What are the best Java libraries to "fully download any webpage and render the built-in JavaScript(s) and then access the rendered webpage (that is the DOM-Tree !) programmatically and get the DOM Tree as an "HTML-Source"?
(Something similarly what firebug does in the end, it renders the page and I get access to the fully rendered DOM Tree, as the page looks like in the browser! In contrast, if I click "show source" I only get the JavaScript source code. This is not what I want. I need to have access to the rendered page...)
(With rendering I mean only rendering the DOM Tree not a visual rendering...)
This does not have to be one single library, it's ok to have several libraries that can accomplish this together (one will download, one render...), but due to the dynamic nature of JavaScript most likely the JavaScript library will also have to have some kind of downloader to fully render any asynchronous JS...
Background:
In the "good old days" HttpClient (Apache Library) was everything required to build your own very simple crawler. (A lot of cralwers like Nutch or Heretrix are still built around this core princible, mainly focussing on Standard HTML parsing, so I can't learn from them)
My problem is that I need to crawl some websites that rely heavily on JavaScript and that I can't parse with HttpClient as I defenitely need to execute the JavaScripts before...
You can use JavaFX 2 WebEngine. Download JavaFX SDK (you may already have it if you installed JDK7u2 or later) and try code below.
It will print html with processed javascript.
You can uncomment lines in the middle to see rendering as well.

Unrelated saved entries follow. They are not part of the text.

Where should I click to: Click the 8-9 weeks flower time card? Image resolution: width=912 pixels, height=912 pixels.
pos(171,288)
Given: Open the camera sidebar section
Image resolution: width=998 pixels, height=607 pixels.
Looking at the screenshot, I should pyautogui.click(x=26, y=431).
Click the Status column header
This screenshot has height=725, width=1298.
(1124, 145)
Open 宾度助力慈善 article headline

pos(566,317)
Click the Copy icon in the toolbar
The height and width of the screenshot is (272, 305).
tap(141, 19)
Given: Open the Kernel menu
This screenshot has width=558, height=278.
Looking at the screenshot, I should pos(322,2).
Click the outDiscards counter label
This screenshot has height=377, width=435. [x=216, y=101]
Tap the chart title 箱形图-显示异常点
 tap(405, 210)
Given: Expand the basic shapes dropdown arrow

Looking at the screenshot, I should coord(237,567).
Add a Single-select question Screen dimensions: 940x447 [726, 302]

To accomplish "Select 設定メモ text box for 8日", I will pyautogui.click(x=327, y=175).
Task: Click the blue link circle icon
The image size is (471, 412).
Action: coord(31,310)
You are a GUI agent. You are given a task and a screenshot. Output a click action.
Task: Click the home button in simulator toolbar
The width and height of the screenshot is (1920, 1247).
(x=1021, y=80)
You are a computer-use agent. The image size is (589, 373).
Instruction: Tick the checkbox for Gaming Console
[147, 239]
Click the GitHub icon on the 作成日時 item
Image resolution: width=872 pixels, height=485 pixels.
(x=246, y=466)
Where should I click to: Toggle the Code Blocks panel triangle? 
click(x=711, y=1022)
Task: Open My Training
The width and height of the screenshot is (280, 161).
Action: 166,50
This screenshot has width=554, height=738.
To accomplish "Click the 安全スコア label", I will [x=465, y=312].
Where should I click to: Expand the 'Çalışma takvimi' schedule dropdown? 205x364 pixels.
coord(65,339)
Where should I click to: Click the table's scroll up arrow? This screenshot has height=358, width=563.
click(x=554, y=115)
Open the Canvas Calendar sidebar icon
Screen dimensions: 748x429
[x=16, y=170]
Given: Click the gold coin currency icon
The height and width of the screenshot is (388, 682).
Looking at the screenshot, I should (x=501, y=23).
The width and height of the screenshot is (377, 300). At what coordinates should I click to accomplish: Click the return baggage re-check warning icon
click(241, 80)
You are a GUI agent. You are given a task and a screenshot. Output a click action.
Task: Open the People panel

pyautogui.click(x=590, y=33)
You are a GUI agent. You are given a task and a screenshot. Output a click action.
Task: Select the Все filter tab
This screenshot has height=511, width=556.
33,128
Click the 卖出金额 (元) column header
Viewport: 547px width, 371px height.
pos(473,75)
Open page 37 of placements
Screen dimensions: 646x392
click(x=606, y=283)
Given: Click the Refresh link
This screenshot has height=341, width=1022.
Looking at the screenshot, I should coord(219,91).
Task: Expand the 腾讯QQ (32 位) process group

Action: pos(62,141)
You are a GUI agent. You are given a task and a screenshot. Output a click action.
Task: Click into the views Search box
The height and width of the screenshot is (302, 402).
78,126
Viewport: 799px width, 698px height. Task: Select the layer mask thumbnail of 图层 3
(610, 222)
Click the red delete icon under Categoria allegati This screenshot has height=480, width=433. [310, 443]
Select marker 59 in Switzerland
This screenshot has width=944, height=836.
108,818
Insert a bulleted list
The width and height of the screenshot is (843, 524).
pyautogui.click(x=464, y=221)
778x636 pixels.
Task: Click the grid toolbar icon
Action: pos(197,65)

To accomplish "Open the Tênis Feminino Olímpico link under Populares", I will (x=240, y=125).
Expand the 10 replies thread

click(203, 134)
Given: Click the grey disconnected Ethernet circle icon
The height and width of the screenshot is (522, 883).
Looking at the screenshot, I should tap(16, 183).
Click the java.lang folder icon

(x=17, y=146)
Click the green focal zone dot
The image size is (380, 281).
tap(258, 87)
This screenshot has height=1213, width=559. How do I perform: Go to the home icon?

public class WebLauncher extends Application {
#Override
public void start(Stage stage) {
final WebView webView = new WebView();
final WebEngine webEngine = webView.getEngine();
webEngine.load("http://stackoverflow.com");
//stage.setScene(new Scene(webView));
//stage.show();
webEngine.getLoadWorker().workDoneProperty().addListener(new ChangeListener<Number>() {
#Override
public void changed(ObservableValue<? extends Number> observable, Number oldValue, Number newValue) {
if (newValue.intValue() == 100 /*percents*/) {
try {
org.w3c.dom.Document doc = webEngine.getDocument();
new XMLSerializer(System.out, new OutputFormat(doc, "UTF-8", true)).serialize(doc);
} catch (IOException ex) {
ex.printStackTrace();
}
}
}
});
}
public static void main(String[] args) {
launch();
}
}
This is a bit outside of the box, but if you are planning on running your code in a server where you have complete control over your environment, it might work...
Install Firefox (or XulRunner, if you want to keep things lightweight) on your machine.
Using the Firefox plugins system, write a small plugin which takes loads a given URL, waits a few seconds, then copies the page's DOM into a String.
From this plugin, use the Java LiveConnect API (see http://jdk6.java.net/plugin2/liveconnect/ and https://developer.mozilla.org/en/LiveConnect ) to push that string across to a public static function in some embedded Java code, which can either do the required processing itself or farm it out to some more complicated code.
Benefits: You are using a browser that most application developers target, so the observed behavior should be comparable. You can also upgrade the browser along the normal upgrade path, so your library won't become out-of-date as HTML standards change.
Disadvantages: You will need to have permission to start a non-headless application on your server. You'll also have the complexity of inter-process communication to worry about.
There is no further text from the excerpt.